Mientras Javier se asea, Glenda junta las ideas. Aunque no tiene la menor noticia de la existencia del informe Mc Bride, ni de otros documentos relativos al tema y ni siquiera ha oído hablar de la posibilidad de crear el Observatorio Internacional de los Medios de Comunicación, comienza a intuir la existencia de la manipulación; no en la construcción de la realidad internacional y todas esas cosas complicadas, sino en el forcejeo con lo cotidiano. Intuye que la manipulación surge cuando la vida te convierte en un objeto al cual pasarle factura día tras día; aunque nos empecinemos en soslayar este dato, porque nos agrada ponerle alfombras a la verdad.

Javier retorna y, mientras Glenda se dirige al baño, sirve un par de copas. Cuando regresa , el Gerente General de Palmeras comienza a desandar por el cuerpo de la muchacha. Glenda detiene las manos andarinas de su hombre.
-Quiero pedirte algo…
-Sí, ya sé: cuando salgamos de la auditoria. Yo siempre cumplo lo que prometo, te llevaré al hotel de la playa. Tengo que gestionar la gasolina pero…
-No, Javier, lo que te quiero pedir no tiene nada que ver con viajes ni con hoteles, ni con gasolina.
-A ver, niña, pide por esa boca.
-Tú sabes que yo soy amiga de la jefa de salón de Cremina. …. Creo que ella sabe lo nuestro, aunque disimula.
-¿Y eso es muy importante?
-Déjame explicarte. Como ella sabe o sospecha que yo estoy contigo, me dijo lo que a ti no se atrevería a decirte.
-¡Venga, niña!, no más introducciones.
-Está bien. Mariela me dijo que su jefe pidió irse de la unidad porque quiere trabajar en restaurantes. Dice Mariela que su jefe te pidió que lo mandaras de nuevo para un restaurante de donde tú mismo lo trajiste para que administrara Cremina y tú le dijiste que no, que si salía de Cremina se iba de la compañía. ¿Es así? Y si es así: ¿eso es bueno para la compañía y para ti, eso es bueno?
-¡No me digas! Ahora resulta que tú también viene a decirme cómo debo dirigir la compañía.
-Yo nunca me he metido en tus asuntos como jefe de la compañía, porque de eso no sé nada, ni me interesa saber. A mí no me importa la compañía sino su gerente.
-Entonces, te aclaro que te informaron bien. Es verdad que Manuel es un buen administrador, es cierto que en un momento complicado, por su experiencia, lo trajimos para Cremina. Todo eso es cierto, pero no se puede vivir de la historia y Manuel es tan tozudo como tú. Quiere quedarse en la compañía de todas formas y yo no tengo espacio para él. Si tú dirigieras la compañía, ¿quitarías a un buen administrador de un restaurante para ponerlo a él? ¿Tú lo harías?
-Desde luego que no. Yo haría otra cosa.
-A ver mi niña genio, a ver.
-Si el hombre es eficiente, tiene prestigio entre los trabajadores y sabe de restaurantes. Si, como también me dijeron, ustedes han tenido varios roces.
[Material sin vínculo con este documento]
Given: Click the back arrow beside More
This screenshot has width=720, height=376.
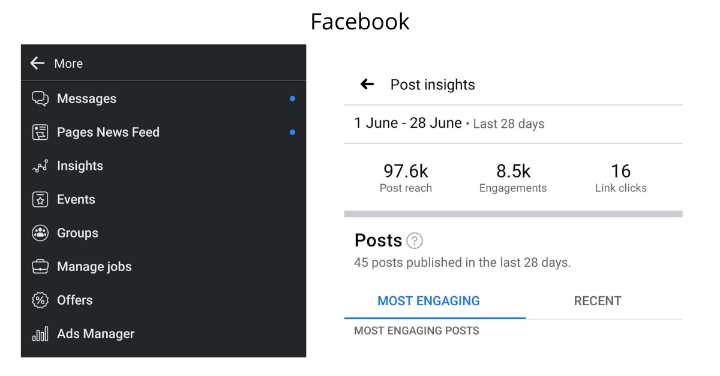Looking at the screenshot, I should pos(38,63).
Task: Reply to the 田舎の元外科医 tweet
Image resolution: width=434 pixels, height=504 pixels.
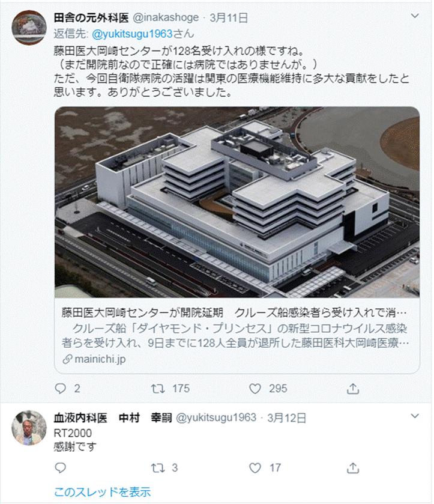Action: coord(61,389)
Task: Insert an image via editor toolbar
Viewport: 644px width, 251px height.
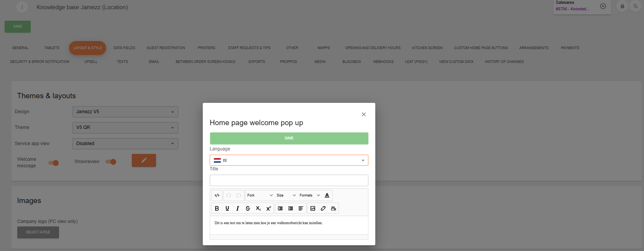Action: (313, 208)
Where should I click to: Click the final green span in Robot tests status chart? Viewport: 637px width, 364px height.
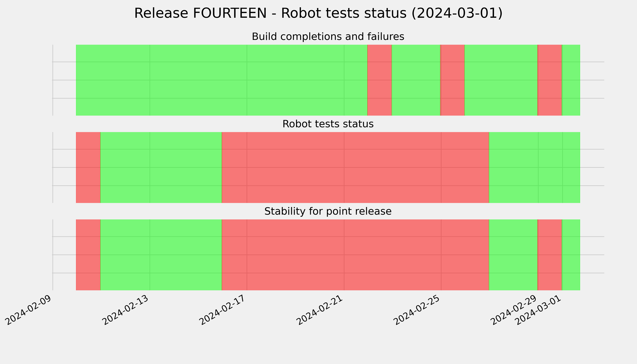click(535, 168)
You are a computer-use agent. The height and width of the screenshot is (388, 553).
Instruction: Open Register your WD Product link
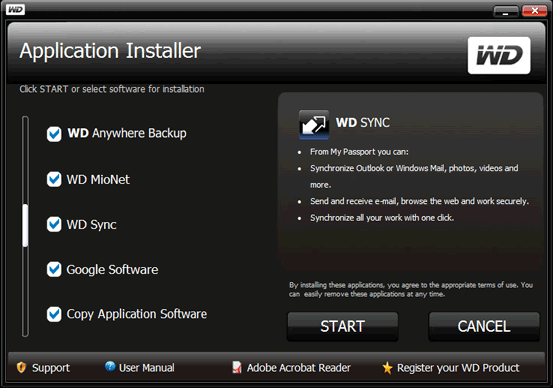click(458, 368)
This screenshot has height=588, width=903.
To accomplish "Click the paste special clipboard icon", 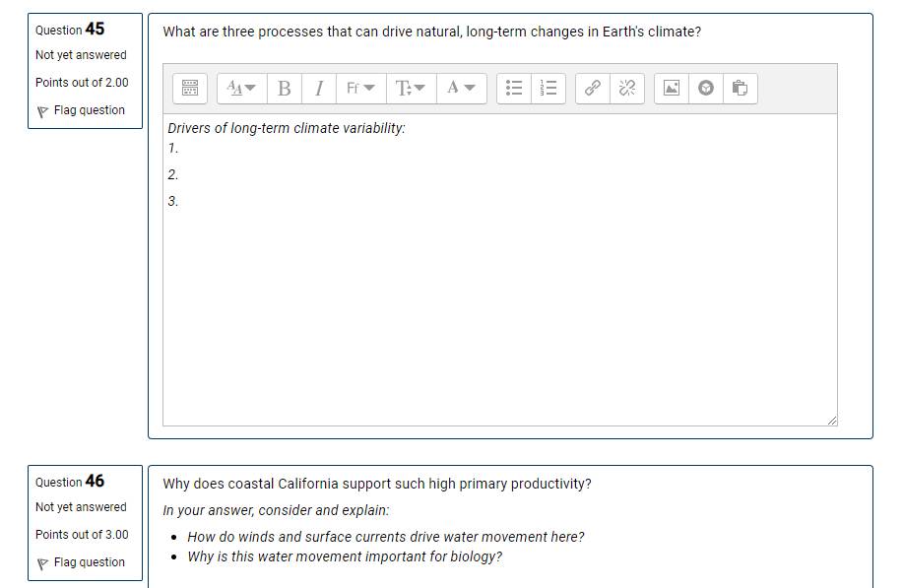I will coord(740,88).
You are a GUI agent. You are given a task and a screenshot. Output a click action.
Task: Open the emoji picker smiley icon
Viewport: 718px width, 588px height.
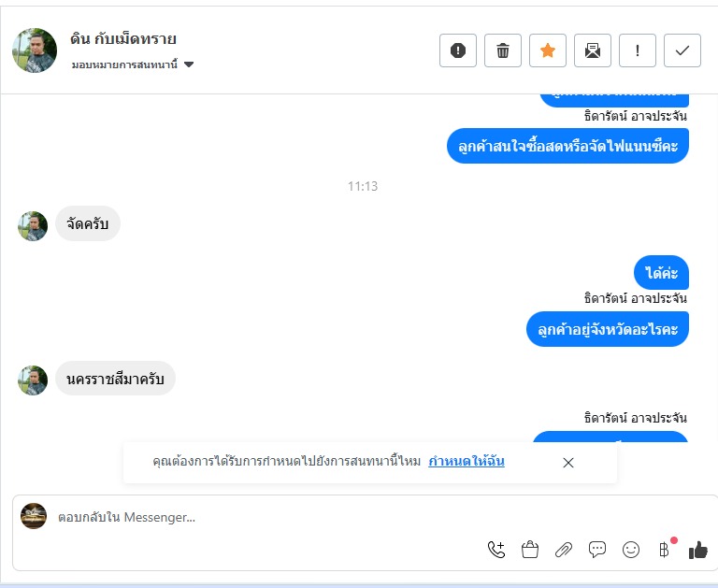[631, 550]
Si bien tú no puedes quitar a un administrador para ponerlo a él, tú si puedes convencerlo de que administre un restaurante no en tu compañía, sino en otra, por ejemplo en algunos de los grandes hoteles de la ciudad donde un buen jefe siempre es necesario. Con tu influencia, tú puedes gestionar esa posibilidad y el no podrá negarse a trabajar en lo que sabe y menos en una gran compañía. Piénsalo, si haces lo que digo puedes quedar bien con todo el mundo.
-¡Ya, niña, eres sorprendente!
-Y, entonces.
-No te prometo nada: veré qué se puede hacer… Me está empezando a gustar tu idea y para demostrártelo, niña mía, ven, abraza a tu hombre: el control interno recién comienza.